**YOUR INSTRUCTIONS**
Answer these from the forum thread on reconstructed titles:
(a) What kind of title does the 1999 M3 have, according to the post quoted in Barak's second reply?
(b) What does bobby747 say will flag such a car?
(c) What two reasons does Daisey77 give for doubting the cars are used for Uber and Lyft?

# Reconstructed / rebuild titles cars



## Barak (9 mo ago)

I have a question guys,
Do anybody have ever used à reconstructed car for uber or lyft in New York?


----------



## Atavar (Aug 11, 2018)

Barak said:


> I have a question guys,
> Do anybody have ever used à reconstructed car for uber or lyft in New York?


Cannot use for Lyft. I don’t know about Uber.


----------



## Seaside_Slider (9 mo ago)

Can’t use a reconstructed titled car for Uber, or Lyft.


----------



## Barak (9 mo ago)

Really?
In New York city?
Tell hoe to do that cause I've a reconstructed title don't feel like buying another car


----------



## Barak (9 mo ago)

psychiatrie3emerot said:


> 2 cars so far. 2003 Audi A4 - one of the sides was hit (sold real quick, had problems not related). (current car) 1999 M3 - flood title, no issues at all.


Really?
In New York city?
Tell hoe to do that cause I've a reconstructed title don't feel like buying another car


----------



## Daisey77 (Jan 13, 2016)

Barak said:


> Really?
> In New York city?
> Tell hoe to do that cause I've a reconstructed title don't feel like buying another car


I doubt they're used for Uber and Lyft. One being they are too old and two being Uber and Lyft don't allow rebuilt or salvage titles


----------



## bobby747 (Dec 29, 2015)

It will get flagged by the vin. Fact.. may take a few months. And only certain insurance companies insure them . Fact


----------



## Soldiering (Jan 21, 2019)

Your name be Barak. Is this the GOAT of prez's?!?


----------

**SUPPLIED INFORMATION**

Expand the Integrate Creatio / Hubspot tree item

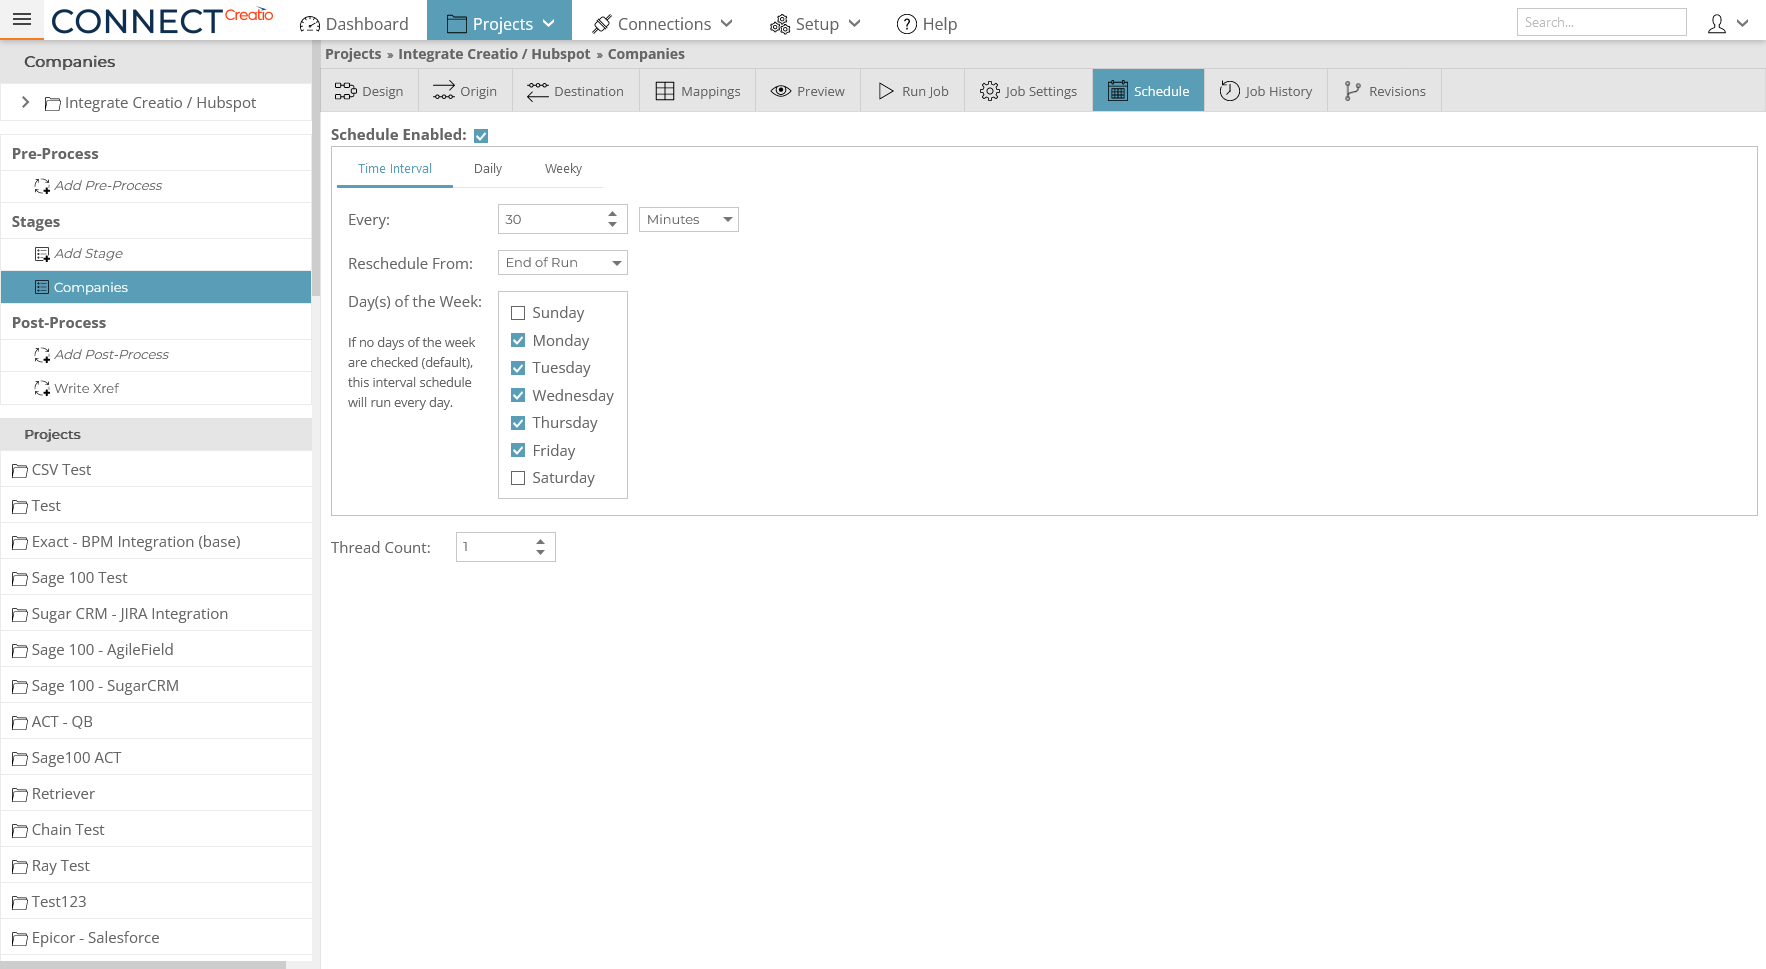point(25,102)
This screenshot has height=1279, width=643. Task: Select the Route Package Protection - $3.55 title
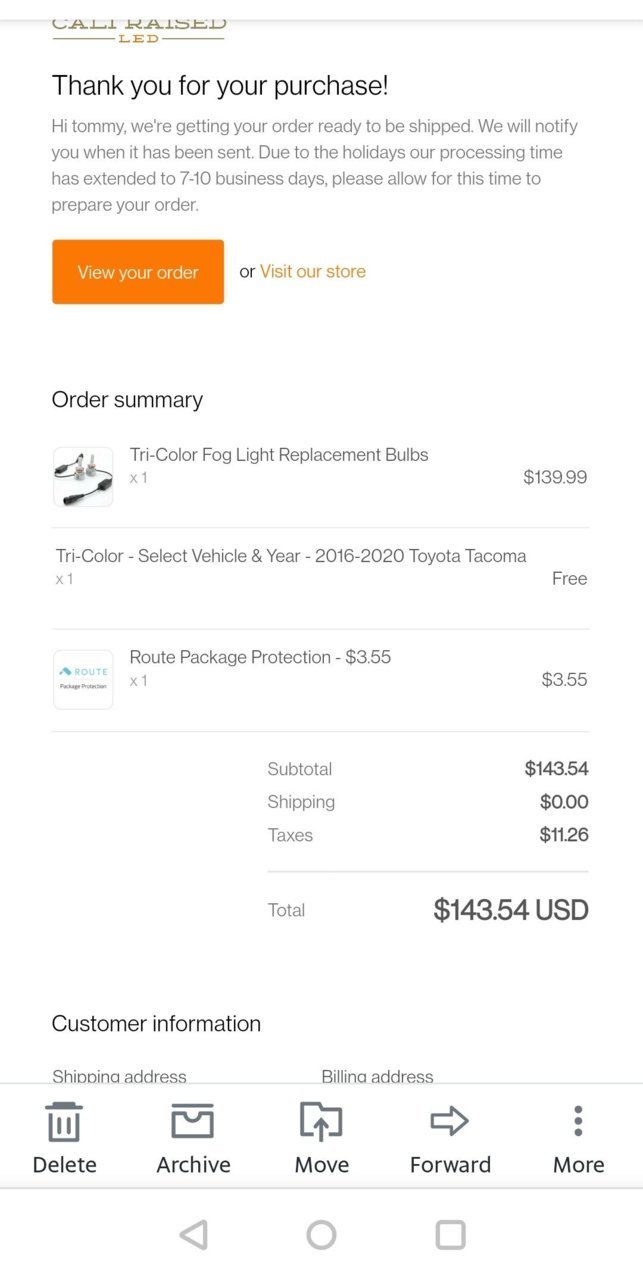260,657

**EXERCISE SOLUTION**
(a) A flood title.
(b) The VIN.
(c) They are too old, and Uber and Lyft don't allow rebuilt or salvage titles.